0296 Vigilant Attention Performance Advantage Conferred by TNFα G308A Polymorphism is Associated with Diminished Delta and Theta Power in the Non-REM Sleep EEG

Abstract

Abstract Introduction Carriers of the A allele of a single nucleotide polymorphism of the TNFα gene (G308A, rs1800629) are relatively resilient to vigilant attention performance impairment from total sleep deprivation (TSD), as compared to G/G homozygotes, and even exhibit a small performance advantage at baseline. The mechanism underlying this effect remains unclear.
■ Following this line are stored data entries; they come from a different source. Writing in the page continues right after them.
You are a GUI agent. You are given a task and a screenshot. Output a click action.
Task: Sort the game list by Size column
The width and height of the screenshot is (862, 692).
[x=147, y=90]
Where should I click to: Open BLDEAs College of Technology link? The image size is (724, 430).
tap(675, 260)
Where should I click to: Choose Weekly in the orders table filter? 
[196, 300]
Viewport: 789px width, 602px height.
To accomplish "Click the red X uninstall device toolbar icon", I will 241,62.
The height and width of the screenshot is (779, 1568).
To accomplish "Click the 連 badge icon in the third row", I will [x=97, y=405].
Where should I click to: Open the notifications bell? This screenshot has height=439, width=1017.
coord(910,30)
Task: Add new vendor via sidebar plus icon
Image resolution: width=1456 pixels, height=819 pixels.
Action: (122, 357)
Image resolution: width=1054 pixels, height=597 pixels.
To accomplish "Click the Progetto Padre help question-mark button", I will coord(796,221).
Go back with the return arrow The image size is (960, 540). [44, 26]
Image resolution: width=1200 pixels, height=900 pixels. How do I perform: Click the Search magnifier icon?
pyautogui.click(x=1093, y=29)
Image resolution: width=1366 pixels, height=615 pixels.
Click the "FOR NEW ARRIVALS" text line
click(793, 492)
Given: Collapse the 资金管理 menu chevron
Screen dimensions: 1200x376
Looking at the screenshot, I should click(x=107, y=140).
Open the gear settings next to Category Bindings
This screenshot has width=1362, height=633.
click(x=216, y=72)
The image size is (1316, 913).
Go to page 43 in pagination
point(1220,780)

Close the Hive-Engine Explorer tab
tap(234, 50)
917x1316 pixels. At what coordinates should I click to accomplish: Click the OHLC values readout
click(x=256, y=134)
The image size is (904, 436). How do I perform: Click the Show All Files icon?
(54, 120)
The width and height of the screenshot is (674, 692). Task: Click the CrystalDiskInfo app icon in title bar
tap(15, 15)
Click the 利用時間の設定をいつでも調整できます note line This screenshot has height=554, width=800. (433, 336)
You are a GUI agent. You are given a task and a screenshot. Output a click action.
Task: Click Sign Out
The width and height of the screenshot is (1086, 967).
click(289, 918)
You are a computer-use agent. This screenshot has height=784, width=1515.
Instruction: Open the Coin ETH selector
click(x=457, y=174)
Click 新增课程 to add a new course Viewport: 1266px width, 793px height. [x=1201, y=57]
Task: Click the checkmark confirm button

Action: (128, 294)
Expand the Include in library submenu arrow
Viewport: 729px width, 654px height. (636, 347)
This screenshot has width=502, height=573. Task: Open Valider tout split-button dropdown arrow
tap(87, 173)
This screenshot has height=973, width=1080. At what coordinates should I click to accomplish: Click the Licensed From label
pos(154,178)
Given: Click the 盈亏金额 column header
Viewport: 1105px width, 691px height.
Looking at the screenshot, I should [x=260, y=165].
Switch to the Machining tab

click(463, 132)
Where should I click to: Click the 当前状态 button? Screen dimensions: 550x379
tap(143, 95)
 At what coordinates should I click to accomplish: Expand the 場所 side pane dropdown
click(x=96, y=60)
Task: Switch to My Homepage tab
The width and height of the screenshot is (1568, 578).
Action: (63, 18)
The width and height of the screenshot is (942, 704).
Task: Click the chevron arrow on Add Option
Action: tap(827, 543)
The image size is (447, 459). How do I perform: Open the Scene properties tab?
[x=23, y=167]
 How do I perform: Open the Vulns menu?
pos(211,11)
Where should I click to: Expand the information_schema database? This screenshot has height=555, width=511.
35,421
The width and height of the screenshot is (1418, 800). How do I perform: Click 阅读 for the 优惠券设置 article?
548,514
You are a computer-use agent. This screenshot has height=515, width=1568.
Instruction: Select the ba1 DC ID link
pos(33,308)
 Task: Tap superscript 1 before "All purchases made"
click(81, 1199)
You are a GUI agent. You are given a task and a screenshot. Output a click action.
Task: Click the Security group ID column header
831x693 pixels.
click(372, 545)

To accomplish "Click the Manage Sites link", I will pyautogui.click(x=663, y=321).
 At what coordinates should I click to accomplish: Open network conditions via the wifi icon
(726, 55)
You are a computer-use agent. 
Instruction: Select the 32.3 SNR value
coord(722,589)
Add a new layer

As TNFα is a sleep regulatory substance, we investigated whether TNFα G308A genotype is associated with systematic differences in markers of sleep homeostasis. Methods N=168 healthy young adults (ages 27.4±5.4y; 86 women) participated in one of seven in-laboratory TSD studies. During TSD, performance was assessed every 2–3h using a psychomotor vigilance test (PVT). The TSD period was preceded and followed by nocturnal sleep opportunities (baseline and recovery, respectively), which were recorded polysomnographically and scored according to AASM criteria. The EEG (C3-M2 derivation) of stages N2 and N3 non-REM sleep was investigated using spectral analysis. Results The genotype distribution of the sample was 0.6% A/A, 26.8% A/G, 72.6% G/G, in Hardy-Weinberg equilibrium (P=0.14). As documented previously, A allele carriers, compared to G/G homozygotes, had fewer PVT lapses (RTs>500ms) at baseline and during TSD, indicating greater resilience to sleep deprivation. During both baseline and recovery sleep, A allele carriers, compared to G/G homozygotes, displayed reduced power in the delta (0.8–4.0Hz; P=0.017) and theta (4.2–8.0Hz; P=0.004) bands of the non-REM sleep EEG. Conclusion The performance advantage of the A allele carriers brings to mind the “banking sleep” phenomenon previously observed in sleep deprivation studies with prior sleep extension, suggesting that the A allele carriers gained this advantage by essentially being able to bank sleep. If this interpretation is correct, then the diminished power in the delta and theta bands of the non-REM sleep EEG in the A allele carriers, which suggests reduced homeostatic sleep pressure during both baseline and recovery sleep, may imply that the A allele carriers operate at a lower homeostatic setpoint due to an underlying advantage in the recuperative efficiency of sleep. Support (If Any) NIH R01HL070154, R21CA167691, R01HL105768; ONR N00014-13-C-0063, N00014-13-1-0302, FAA DTFAAC-11-A-00003, CDMRP W81XWH-16-1-0319, USAMRDC W81XWH-05-1-0099, and an SRS Elliot D. Weitzman, M.D. Research Grant.